What is needed is an exact copy of every entry below, minus the images.
•••
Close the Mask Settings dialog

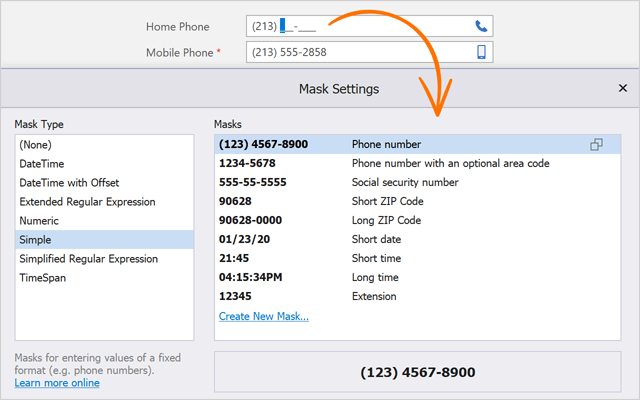click(x=622, y=89)
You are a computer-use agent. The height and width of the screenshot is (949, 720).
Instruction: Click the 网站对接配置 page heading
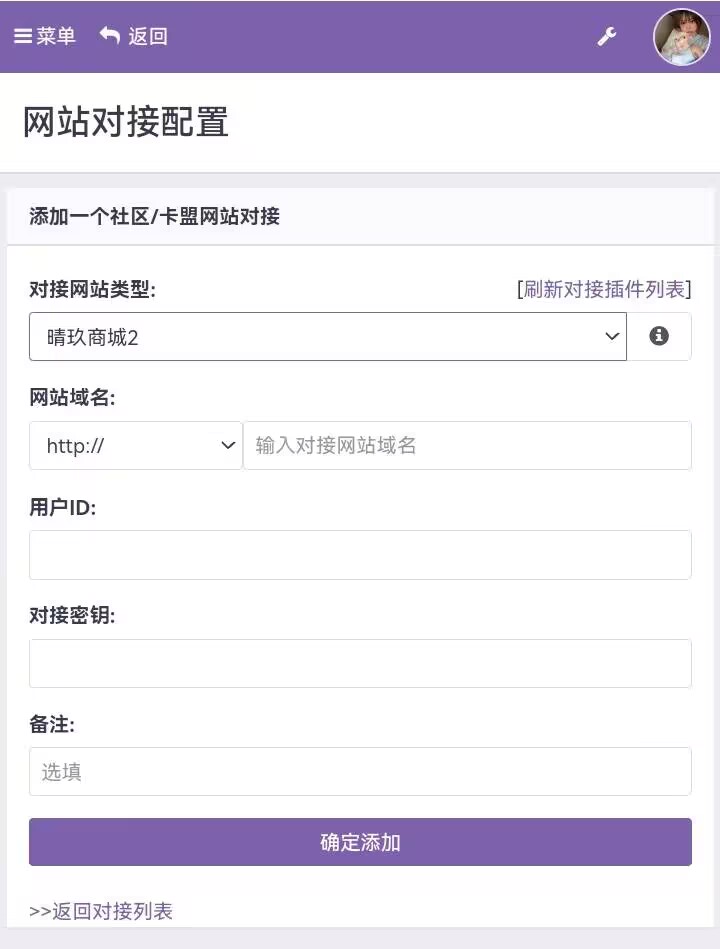(x=126, y=122)
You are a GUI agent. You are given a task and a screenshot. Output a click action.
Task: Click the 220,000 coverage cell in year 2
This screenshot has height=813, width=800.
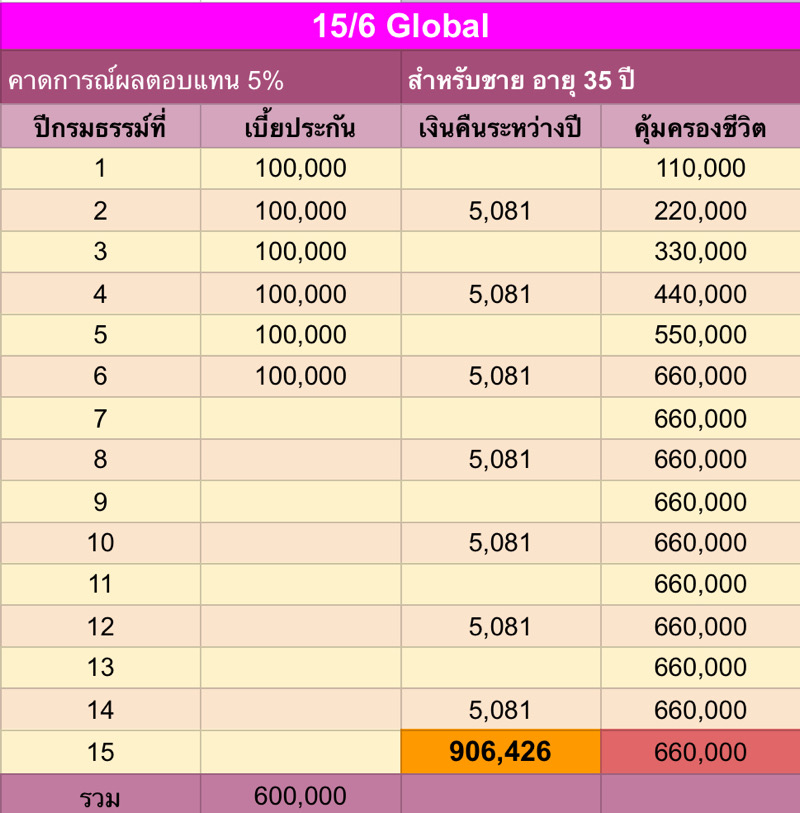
•••
# Answer to the exercise
Close the Mask Settings dialog

click(x=622, y=89)
You are a computer-use agent. The height and width of the screenshot is (949, 720).
Instruction: Click the 网站对接配置 page heading
(x=126, y=122)
You are a GUI agent. You are given a task and a screenshot. Output a click action.
Task: Click the 220,000 coverage cell in year 2
This screenshot has height=813, width=800.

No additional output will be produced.